(Collected data entries)
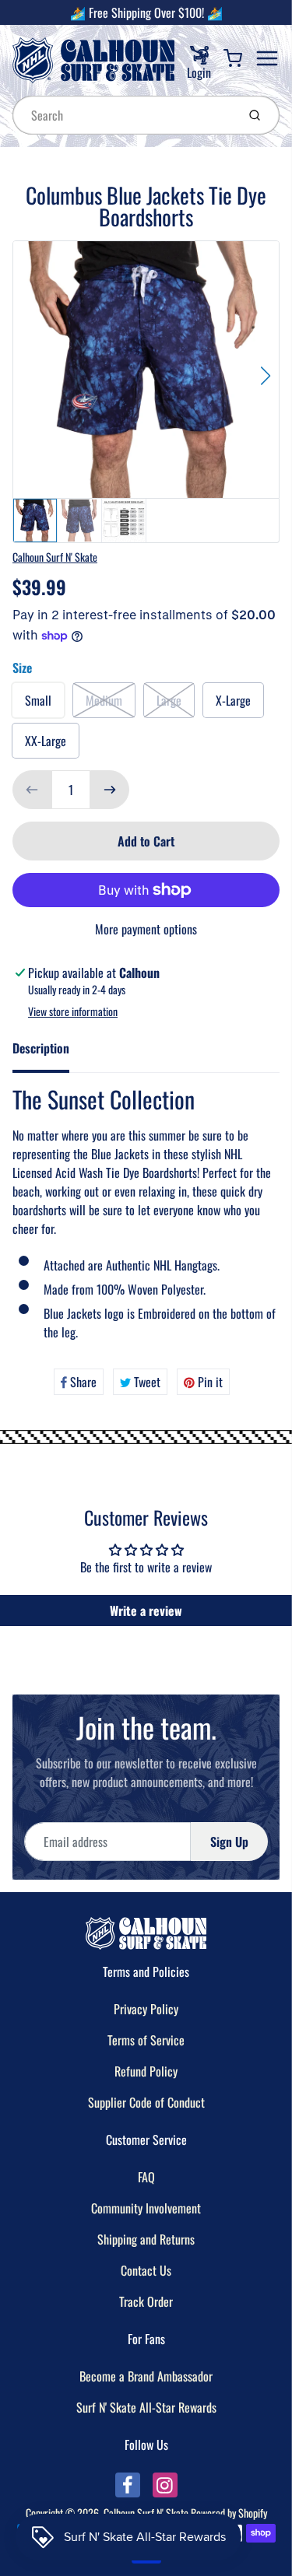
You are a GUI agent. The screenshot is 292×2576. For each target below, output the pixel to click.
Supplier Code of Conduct (146, 2102)
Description (40, 1048)
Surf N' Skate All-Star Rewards (146, 2407)
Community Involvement (146, 2208)
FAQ (146, 2177)
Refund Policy (146, 2071)
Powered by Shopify (229, 2512)
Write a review (146, 1610)
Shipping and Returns (146, 2239)
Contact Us (146, 2270)
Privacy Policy (146, 2008)
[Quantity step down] (31, 789)
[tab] (50, 1052)
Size (22, 667)
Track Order (146, 2301)
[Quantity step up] (109, 789)
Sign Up (229, 1841)
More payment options (146, 929)
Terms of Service (146, 2040)
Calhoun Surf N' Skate (54, 556)
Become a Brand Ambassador (146, 2376)
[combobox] (123, 115)
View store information (73, 1011)
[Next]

WORK ORDER – Which lines hold the string "step"? Copy all of them from the data above.

RESPONSE BELOW –
[Quantity step down] (31, 789)
[Quantity step up] (109, 789)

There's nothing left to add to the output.